Want to decorate for winter and have it last a few months? Use what you have in the yard already! Birdhouses, garden accents, seed heads and cut greens will do the trick! Repurposing keeps your costs to a minimum ( I spent no money at all on the decorations in this post) and lend a simple, elegant look to your outdoor decor.
Leave the soil in the window boxes and stick in cut greens from your trees and bushes. Water it every other week or so if the winter is dry and they will last and last. Our boxes this year are mostly American Holly and Hinoki Cypress trimmings plus some yew, pinecones and seed heads from perennial flowers. Add a few terracotta pots of various sizes and a birdhouse and, voila! It’s a naturally beautiful window box that will look good for months.
Don’t forget to add a few greens on the front porch. Here I moved a wonderful yard sale find window against the wall and “greened” it up. A little lantern, a fluffy, colorful throw and a few pillows complete the winter look for our porch swing.
Here’s our second window box done with the same natural materials and one of my favorite birdhouses ~ a terracotta double decker! And, yes, I rather like the rusty bits on the metal box, too! Now I won’t have to change out the window boxes until spring, just “fluff” them up every couple of weeks and water. By “fluffing” I mean straightening up by removing fallen leaves, adding another clipping or two, etc.
Orbs that have been decorative accents in the garden during the growing season are now repurposed as focal elements in planters. Again, the pots of soil were left in the planters and greens were jabbed into the soil. Water every once in a while so the greens stay fresh longer.
Our pine trees graced us with a boatload of pinecones this year! I shared three big boxes with the horticultural center for wreathmaking classes and still had plenty to jazz up our planters and then some. You could add Holly, Ilex berries, Red Twig Dogwood branches or other cuttings for more color but I like their simplicity.
A ladder mounted horizontally on the back privacy fence has been great for displaying birdhouses and breaking up the large expanse of wood. Only two nails hold the whole thing up, so it doesn’t harm the neighbor’s fence, adds visual interest to our garden and looks less like the Great Wall of China now. Just tucking some pine and holly clippings here and there around the birdhouses made it look very seasonal and festive. Some of the birdhouses are decorative and some a fully functional. I let the birds decide which are which!

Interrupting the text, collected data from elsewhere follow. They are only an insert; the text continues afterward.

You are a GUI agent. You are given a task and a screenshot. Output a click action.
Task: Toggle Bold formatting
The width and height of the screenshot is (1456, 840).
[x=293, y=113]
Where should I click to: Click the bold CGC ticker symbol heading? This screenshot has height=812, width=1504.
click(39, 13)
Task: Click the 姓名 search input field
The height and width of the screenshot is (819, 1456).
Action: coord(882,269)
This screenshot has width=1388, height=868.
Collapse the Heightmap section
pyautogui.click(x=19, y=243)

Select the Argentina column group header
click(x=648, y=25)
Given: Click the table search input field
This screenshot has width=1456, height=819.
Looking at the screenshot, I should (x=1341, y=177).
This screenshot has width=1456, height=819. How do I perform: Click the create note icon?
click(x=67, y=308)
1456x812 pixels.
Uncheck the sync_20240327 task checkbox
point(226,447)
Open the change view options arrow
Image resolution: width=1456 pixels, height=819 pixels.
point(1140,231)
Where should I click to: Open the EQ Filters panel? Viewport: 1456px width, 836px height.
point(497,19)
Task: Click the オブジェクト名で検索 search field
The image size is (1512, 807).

Garden Gnomes are great little additions to planters and window boxes in winter. This little guy with his watering can looks pretty cute in amongst the cypress greens and pinecones.
Here in Delaware, the Dusty Miller often overwinters. So, instead of cutting the plants back, I just added lots of Holly trimmings and pinecones to the containers. Fallen leaves will stay in place as a natural mulch on these flowerbeds until the spring. Native pollinators and other insects will take refuge in them until warmer weather.
If you don’t have a lot of greens on your property, ask around to see if friends and family might have some to share or trade. Plan to do your trimming later so you will have free materials to decorate with. Half the fun is making your garden and home look beautiful in winter but it’s even sweeter if it didn’t cost a dime!